Germany is not saving
It’s hard to explain this rationally. Anyone who looks just a little deeper, of course, will naturally observe that countries like Spain or Italy are not nearly as badly off as the high interest rate spreads suggest. But he will certainly also discover that Germany is not the savings poster boy it claims to be.In its latest 2011 forecast for Germany, the European Commission estimates a debt ratio of 81.7 percent of gross domestic product. That’s significantly more than the 60 percent the European stability pact sets out as the debt ceiling – that pact that the federal government regularly uses to beat the southern European countries about the ears with, and that it wants to swing even harder. A country that wants to bring in other tough rules would do well to stick to them itself first. Luxembourg Prime Minister Jean-Claude Juncker is therefore right to get worked up about German domineering. Spain, for example, with a debt ratio of 69.6 percent, is considerably closer to complying with the Stability Pact than Germany is. Even the Dutch (64.2 percent) and the Finns (49.1 percent) have more right to put themselves forward as European disciplinarian than the Germans do.The only thing that currently justifies trust in Germany’s public finances is the relatively low budget deficit ratio, i.e. the new borrowing relative to economic output. That the ratio is significantly less than it is in the southern states has many causes – but none of them has anything to do with the image of the “iron-willed savers” that the federal government loves to play up to.

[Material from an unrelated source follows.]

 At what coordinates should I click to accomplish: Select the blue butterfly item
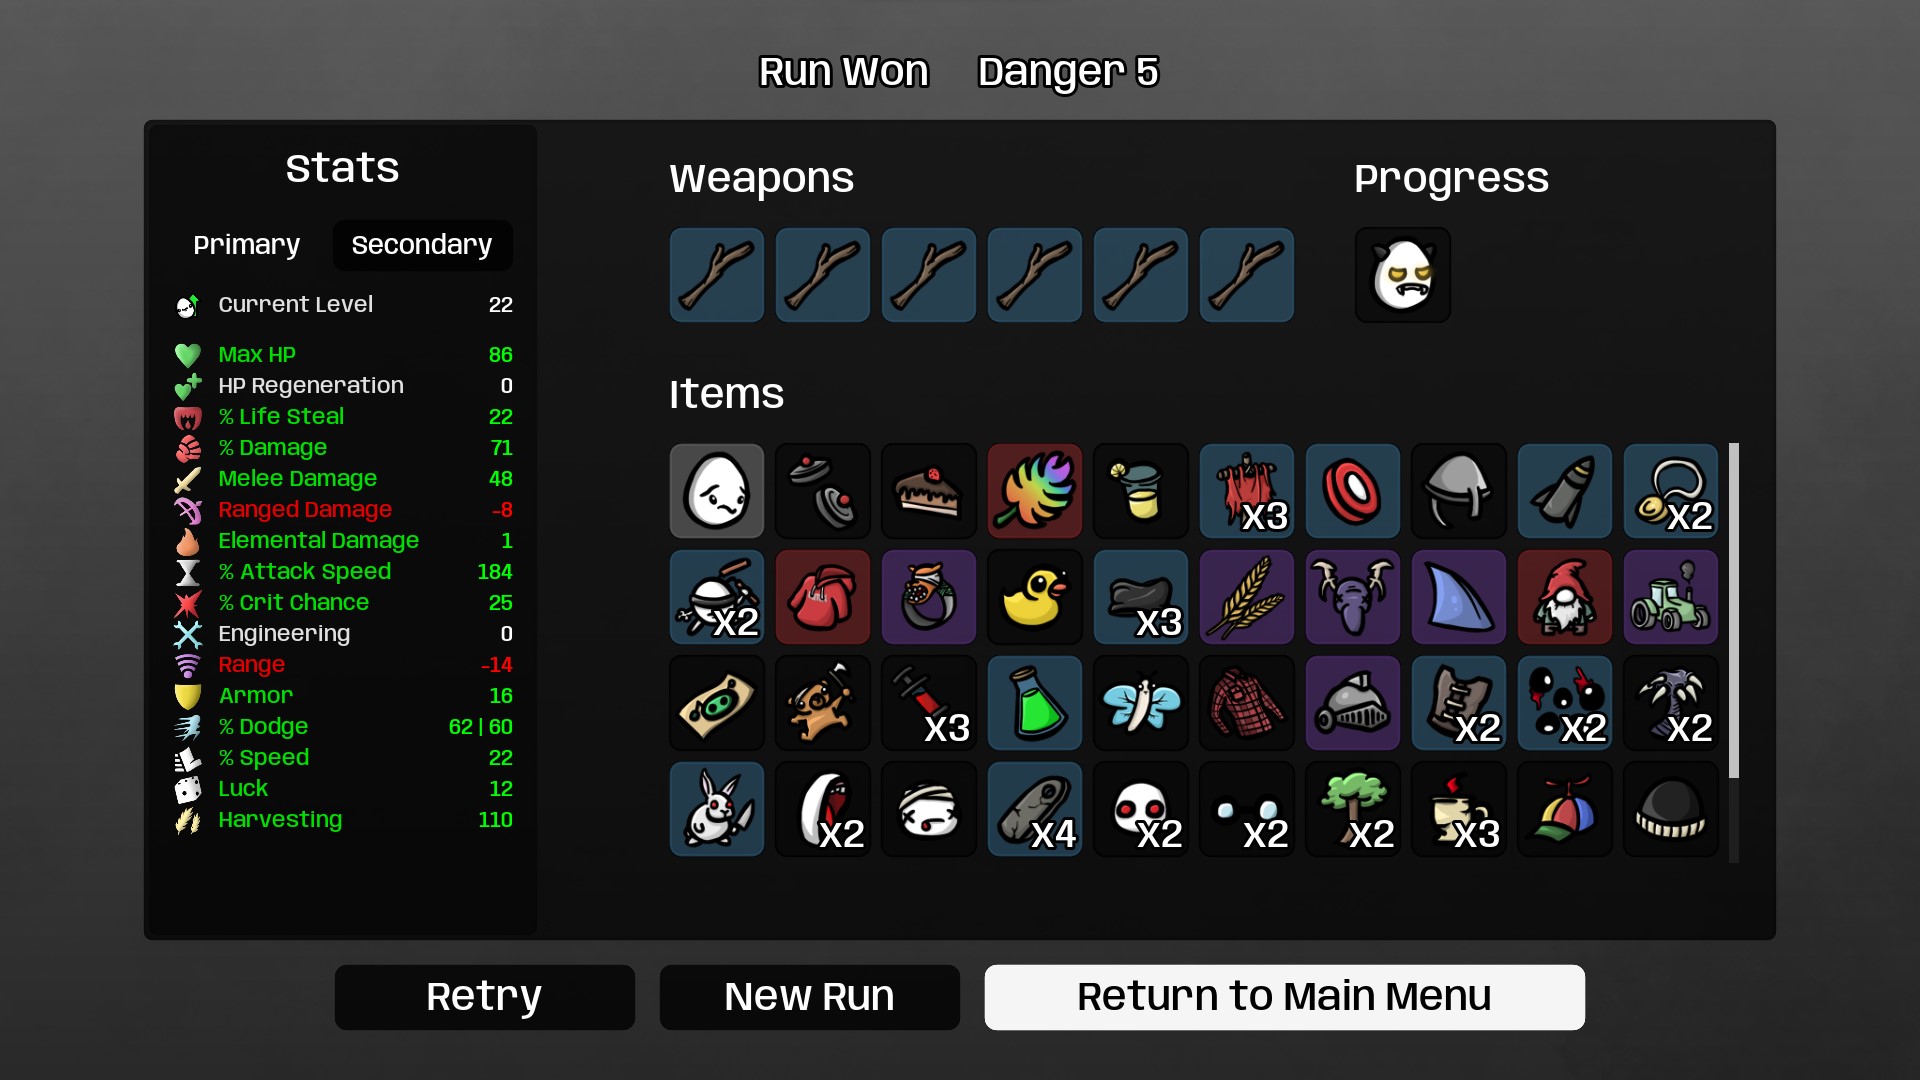tap(1140, 703)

Arrogant hymns to the discipline of the German state
On the contrary, Germany is not saving. Federal budget spending has gone up recently and, according to the financing plans, will stay relatively steady in the coming years at around 300 billion euros. The austerity package that’s part of it, and which was adopted last autumn with great deal of fuss, has changed as little as the “debt brake” that the Germans love to hawk around Europe.The fact that the deficit ratio is nonetheless dwindling is due solely to the strong economy of the past year and a half, which has given the federal government unexpectedly high tax revenues and also driven GDP strongly upwards. Since the deficit ratio is calculated as the ratio of debt to GDP, it’s therefore falling. That has very little to do with saving.Even the good economic situation has, so far, not been a result of Teutonic asceticism – at least not by the state. The high demand for German goods abroad is mainly due to the firms that make good products at relatively low cost.The current government, however, with their arrogant hymns to the discipline of the German state, are bringing down much of Europe. In Greece, Spain or Italy – where the Germans were once valued for their virtues, at least – they are now seen primarily as arrogant taskmasters who want to tell the people on the rest of the continent how to live and how to work. That can’t bode well for the future.